- Given passage:
* * * * * * * * *

Abdominal stage: Afterwards, a left para-Pfannenstiel incision is made in the abdomen (the same as used in a caesarean, but further left), allowing the surgeon access to the abdominal cavity. Eighteen to 20 centimetres of sigmoid colon are separated and sectioned, complete with a vascular pedicle, and displaced towards the area of the perineum, where the vaginal tunnel was created. The rest of the sectioned colon is spliced so that it can continue to fulfil its function once the operation is complete (end-to-end anastomosis).
The remainder of the operation (removing the testicles, shortening the urethra and vaginal aesthetics) develops in the same fashion as the penile inversion technique.
Admission to the hospital centre
The patient will remain admitted for seven days post-operative, to be evaluated daily by medical team at IM CLINIC Gender Unit and to ensure the patient’s peace and comfort after such a complicated process.
During the post-operative visits, a supervision protocol will be followed in all possible cases, monitoring vital signs, overseeing progressive dietary increase, rotation of analgesics and antibiotics orally, monitoring early mobility and managing pain.
In the case of a colovaginoplasty, it is preferable that the intestine does not recover its motility until a few days post-operative have passed, when food intake can begin orally.
During the hospital admission, the patient will receive subcutaneous enoxaparin to avoid thrombi growth.
On the last day of admission, a doctor from the Gender Unit will conduct the first dilatation of the neovagina under a standardised protocol and will instruct the patient so that she can perform the recommended dilatations at home.

* * * * * * * * *

- Source material:
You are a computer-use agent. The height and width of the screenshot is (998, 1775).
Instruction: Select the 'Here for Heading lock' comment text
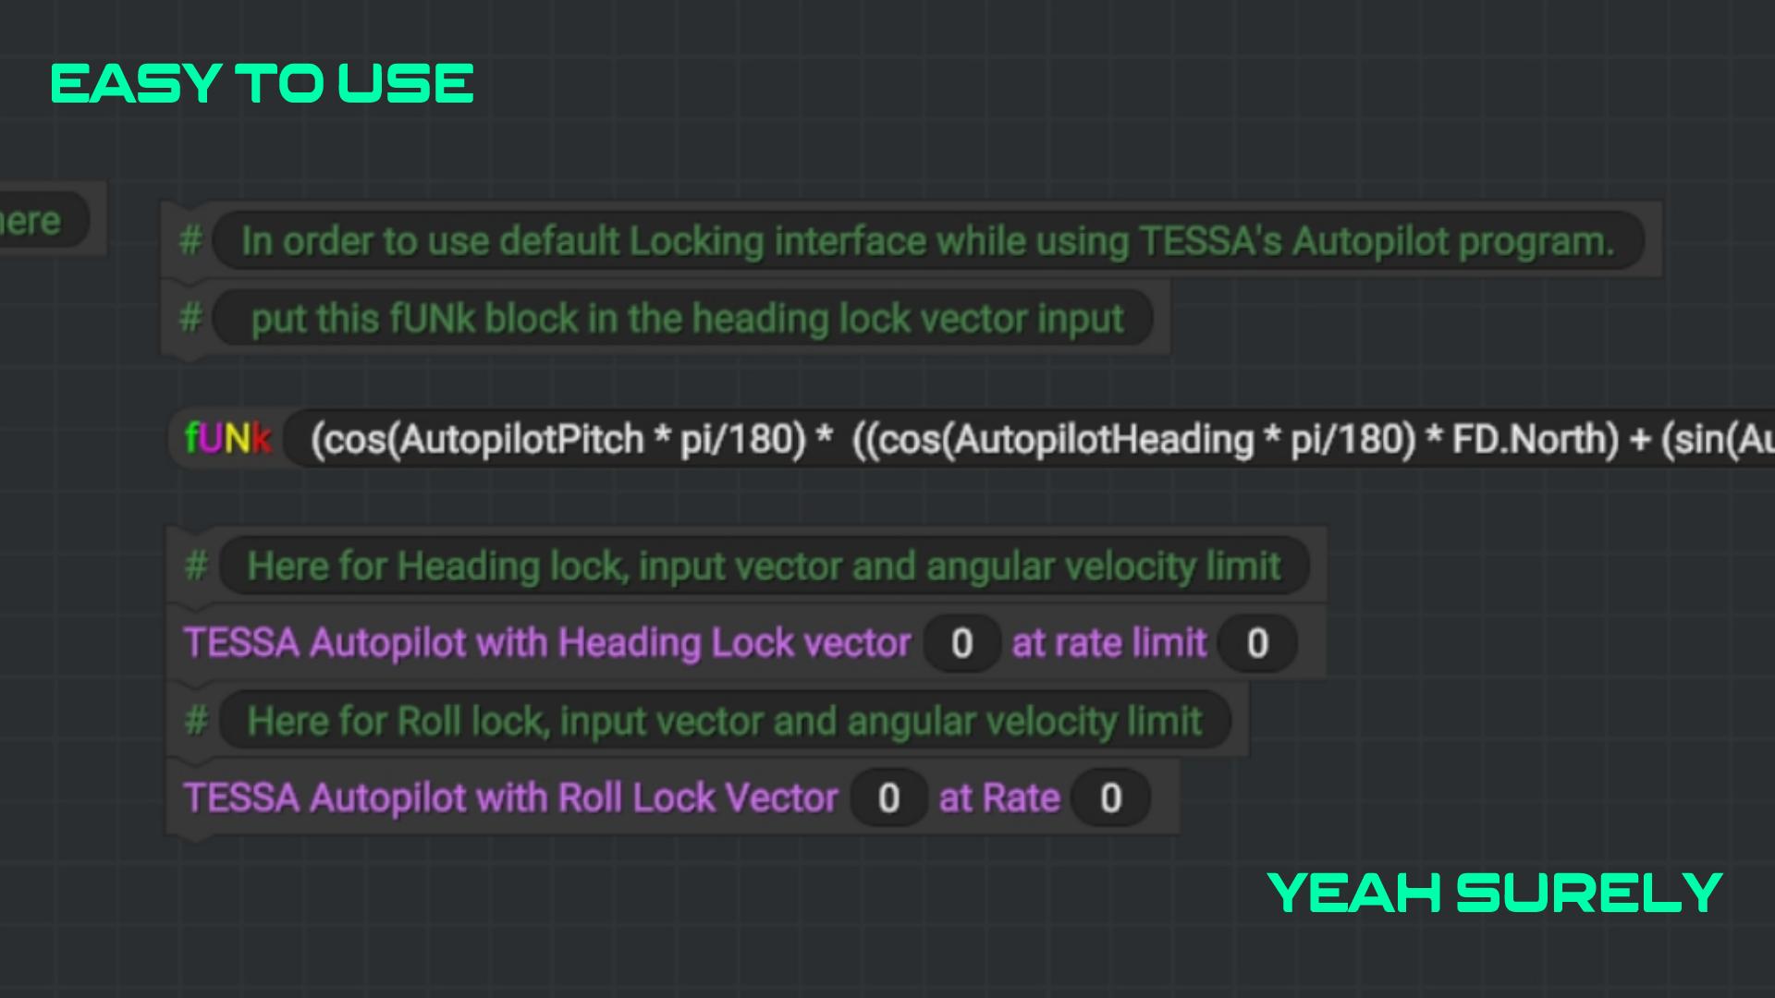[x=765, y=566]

* * * * * * * * *

In the colovaginoplasty passage, list each item that the supervision protocol during the post-operative visits includes. The lines have no connection to the passage on colovaginoplasty.

- Monitoring vital signs
- Overseeing progressive dietary increase
- Rotation of analgesics and antibiotics orally
- Monitoring early mobility
- Managing pain